Directions for this task: Within the data below, count every line that includes "screenshot" and report the total alone.

(Provided records Opens)

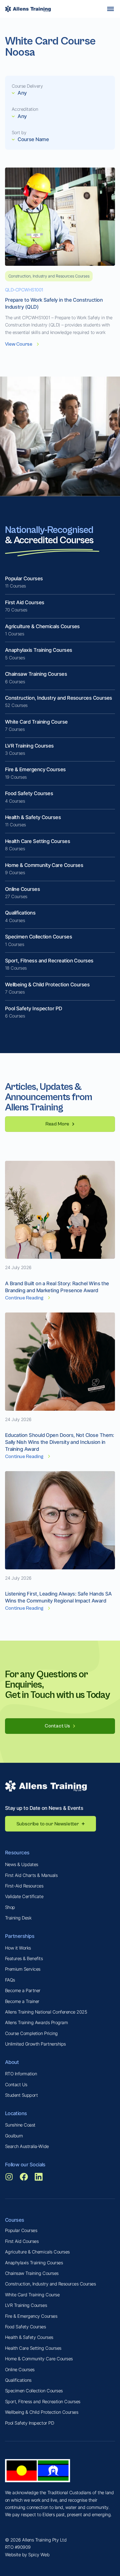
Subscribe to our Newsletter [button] (47, 1824)
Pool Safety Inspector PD (29, 2423)
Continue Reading (24, 1298)
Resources (17, 1852)
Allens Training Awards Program (36, 2022)
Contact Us (16, 2084)
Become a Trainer (22, 2001)
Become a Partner (22, 1990)
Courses (14, 2220)
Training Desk (18, 1918)
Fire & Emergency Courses (31, 2316)
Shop (10, 1907)
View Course (18, 344)
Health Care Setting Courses (33, 2348)
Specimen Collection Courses (34, 2390)
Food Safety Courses (25, 2326)
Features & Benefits (24, 1958)
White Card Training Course (32, 2294)
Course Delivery (27, 86)
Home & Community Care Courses (39, 2358)
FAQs (10, 1980)
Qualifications (18, 2380)
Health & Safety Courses (29, 2337)
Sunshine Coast (20, 2125)
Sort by (19, 132)
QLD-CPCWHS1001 (24, 289)
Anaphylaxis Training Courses (34, 2262)
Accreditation (25, 109)
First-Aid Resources (24, 1886)
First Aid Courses (22, 2241)
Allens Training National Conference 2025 (46, 2012)
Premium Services (22, 1969)
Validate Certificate (24, 1896)
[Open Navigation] (110, 8)
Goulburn (14, 2136)
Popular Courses (21, 2230)
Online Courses (20, 2369)
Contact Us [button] (57, 1726)
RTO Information (21, 2073)
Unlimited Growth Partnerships (35, 2044)
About (12, 2062)
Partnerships (20, 1936)
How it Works (18, 1948)
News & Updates (21, 1864)
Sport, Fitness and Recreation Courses (42, 2401)
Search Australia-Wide (27, 2146)
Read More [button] (57, 1124)
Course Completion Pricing (31, 2033)
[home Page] (28, 9)
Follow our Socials (25, 2164)
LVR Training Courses (26, 2305)
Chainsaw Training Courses (32, 2273)
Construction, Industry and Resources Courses (50, 2284)
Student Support (21, 2095)
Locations (16, 2113)
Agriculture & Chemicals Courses (37, 2252)
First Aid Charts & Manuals (31, 1875)
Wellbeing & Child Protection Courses (41, 2412)
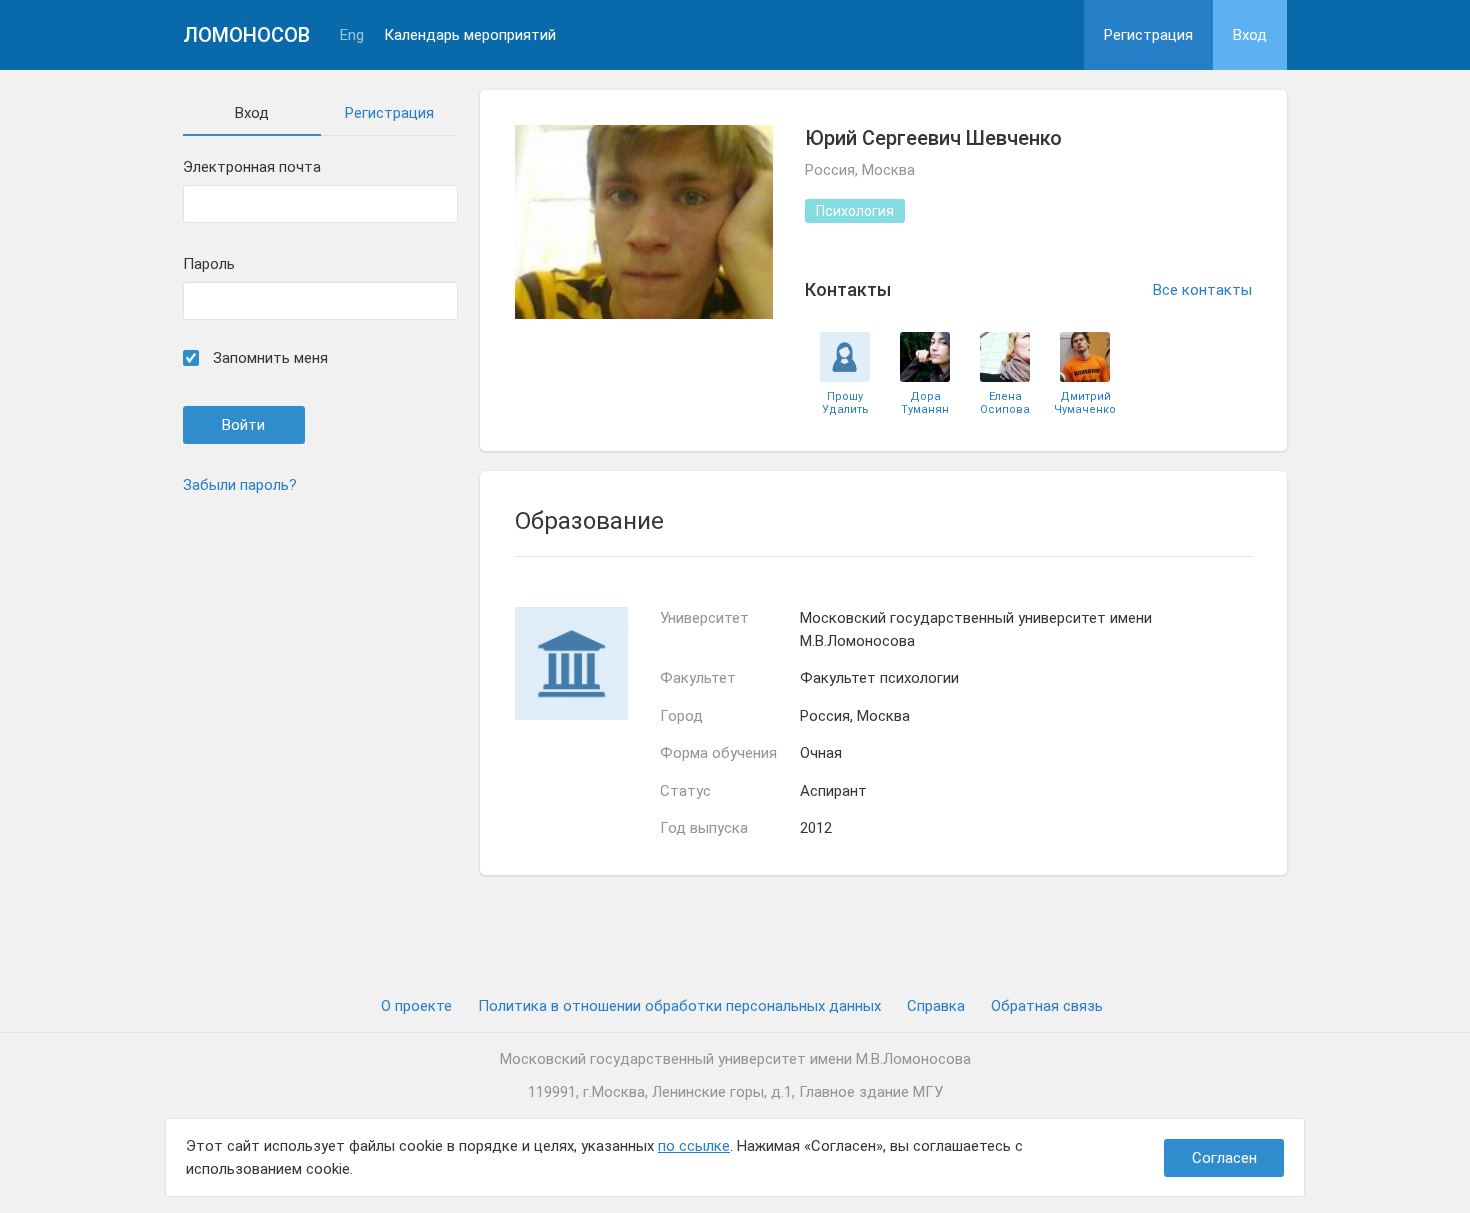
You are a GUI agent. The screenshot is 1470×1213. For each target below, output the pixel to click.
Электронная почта (252, 167)
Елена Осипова (1005, 403)
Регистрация (1148, 35)
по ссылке (694, 1146)
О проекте (416, 1006)
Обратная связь (1047, 1006)
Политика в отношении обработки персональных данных (679, 1006)
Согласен (1224, 1158)
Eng (352, 35)
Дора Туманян (925, 403)
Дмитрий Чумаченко (1085, 403)
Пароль (209, 264)
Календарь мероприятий (470, 35)
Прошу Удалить (845, 403)
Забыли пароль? (240, 485)
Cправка (936, 1006)
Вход (1250, 35)
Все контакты (1202, 290)
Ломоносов (246, 35)
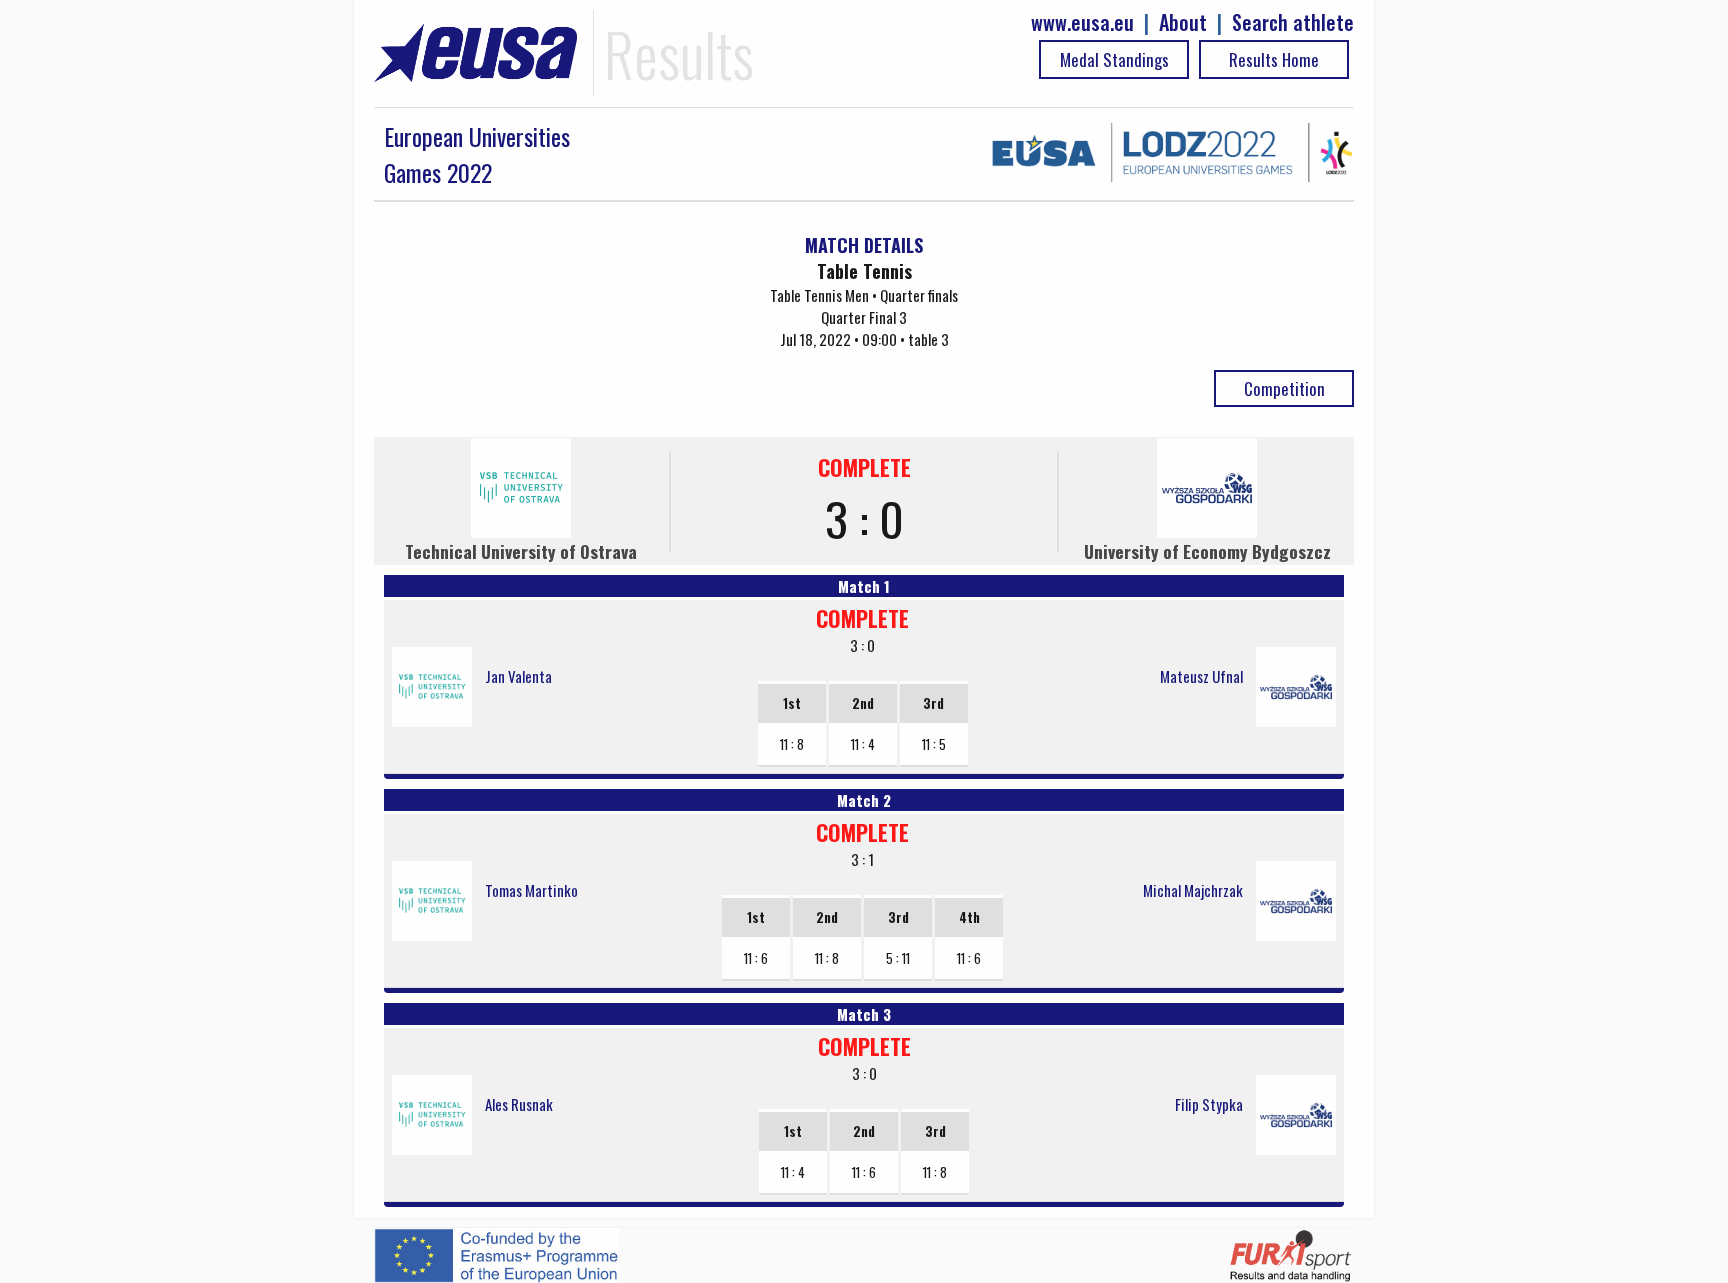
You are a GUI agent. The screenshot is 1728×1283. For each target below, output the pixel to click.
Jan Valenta (518, 676)
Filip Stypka (1209, 1104)
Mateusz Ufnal (1201, 676)
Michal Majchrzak (1193, 890)
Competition (1284, 388)
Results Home (1274, 59)
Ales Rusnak (519, 1104)
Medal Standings (1114, 59)
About (1183, 22)
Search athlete (1293, 22)
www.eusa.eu (1082, 22)
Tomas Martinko (531, 890)
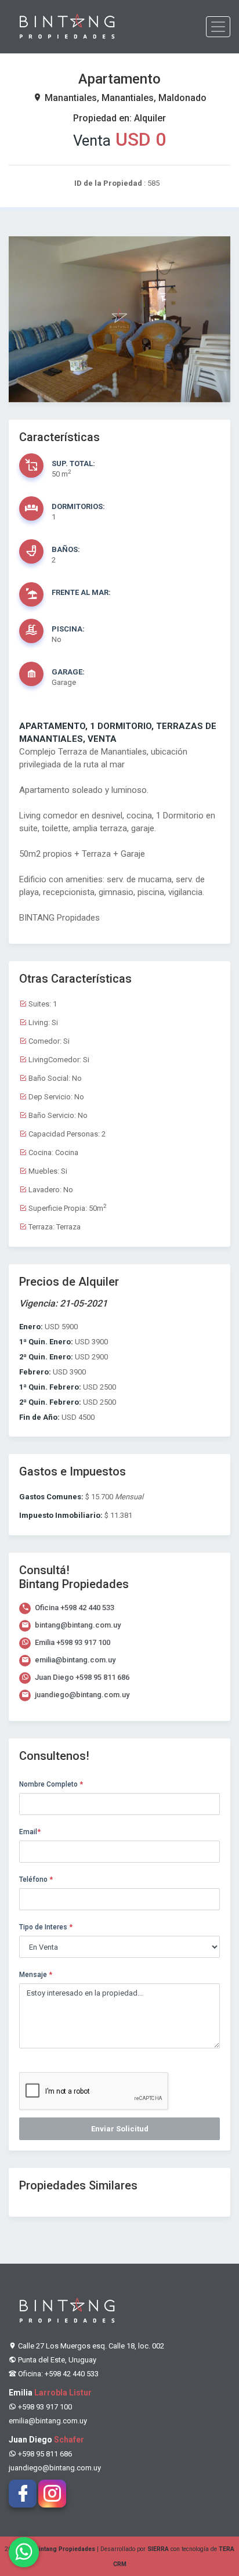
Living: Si (42, 1022)
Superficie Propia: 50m (66, 1208)
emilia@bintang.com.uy (74, 1659)
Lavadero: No (50, 1189)
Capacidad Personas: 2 (66, 1134)
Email (30, 1832)
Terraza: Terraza (54, 1226)
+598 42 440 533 (87, 1607)
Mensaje (35, 1975)
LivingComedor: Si (58, 1059)
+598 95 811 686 (102, 1677)
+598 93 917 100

(Provided records Closes)

Output: 2